Just some basic steps of how to do it would be absolutely amazing, thank you so much for helping me out with this! 

2^21 means that I could generate chirps of upto 1Ghz? 

Thank you so so much once again for your time and effort, I really appreciate the help! I have no idea what I'm doing and getting this done is a very overwhelming job, thank you once again! 

There are many existing libraries to create chirps. For example: https://docs.scipy.org/doc/scipy/reference/generated/scipy.signal.chirp.html

You can generate a data vector and pass that through pyadi-iio (https://wiki.analog.com/resources/tools-software/linux-software/pyadi-iio) to DAQ2. Here is a basic example of DAQ2 in pyadi-iio: https://github.com/analogdevicesinc/pyadi-iio/blob/master/examples/daq2.py

Here is some doc about interfacing with  the buffers: https://analogdevicesinc.github.io/pyadi-iio/buffers/index.html

-Travis

Hello Travis! 

Thank you so much for those extremely helpful resources, this is exactly what I was looking for at this point! 

I got the DAQ2 pyadi-iio example that you provided to work on the board, so I think the environment and all the dependencies are installed correctly on my machine. 

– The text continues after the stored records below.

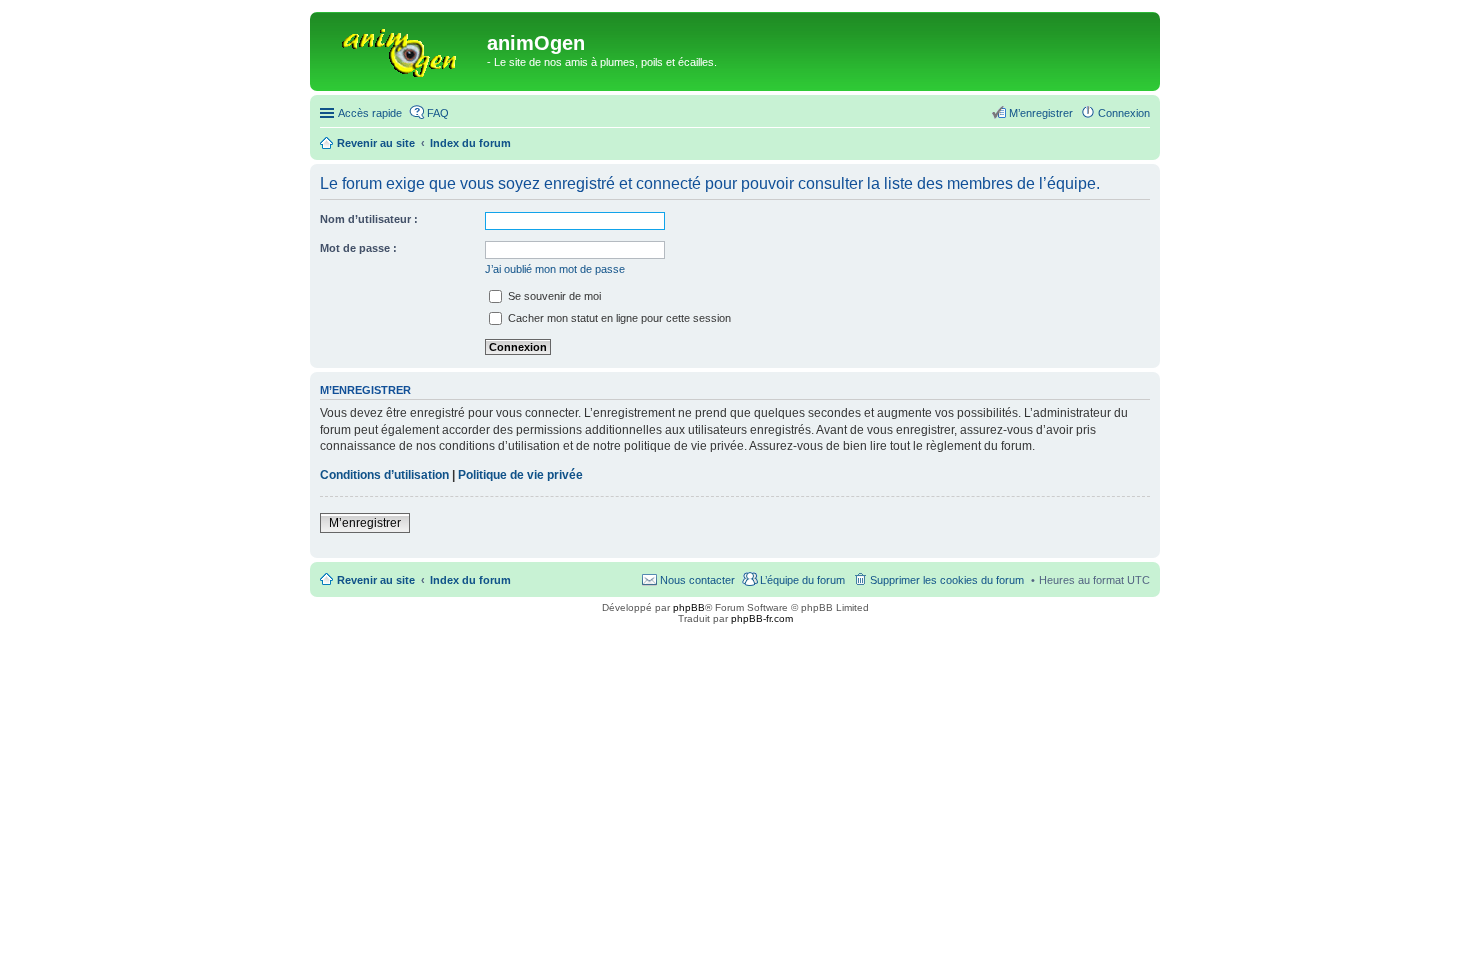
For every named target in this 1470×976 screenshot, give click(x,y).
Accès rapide (370, 113)
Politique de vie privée (520, 475)
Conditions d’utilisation (384, 475)
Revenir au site (376, 580)
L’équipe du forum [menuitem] (802, 580)
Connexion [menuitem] (1124, 113)
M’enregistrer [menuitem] (1041, 113)
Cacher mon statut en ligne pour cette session (618, 318)
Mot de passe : (358, 248)
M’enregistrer (365, 523)
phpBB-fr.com (762, 618)
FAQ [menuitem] (438, 113)
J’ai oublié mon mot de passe (555, 269)
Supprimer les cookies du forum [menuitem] (947, 580)
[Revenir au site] (401, 49)
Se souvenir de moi (553, 296)
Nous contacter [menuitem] (697, 580)
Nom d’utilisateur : (369, 219)
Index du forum (470, 580)
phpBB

However, I'm unable to get the chirp to work (using the chirp library you provided). If I set the sample rate of the chirp to the daq2.sample_rate then I get this error (for even a chirp of just 5 hz): 

However, If I lower the sampling rate then I get no output from the DAC, its just constant noise. I'm probably doing something incredibly wrong with calling the libraries, I was wondering if you could have a look at it? I've attached the file I'm currently trying to run. 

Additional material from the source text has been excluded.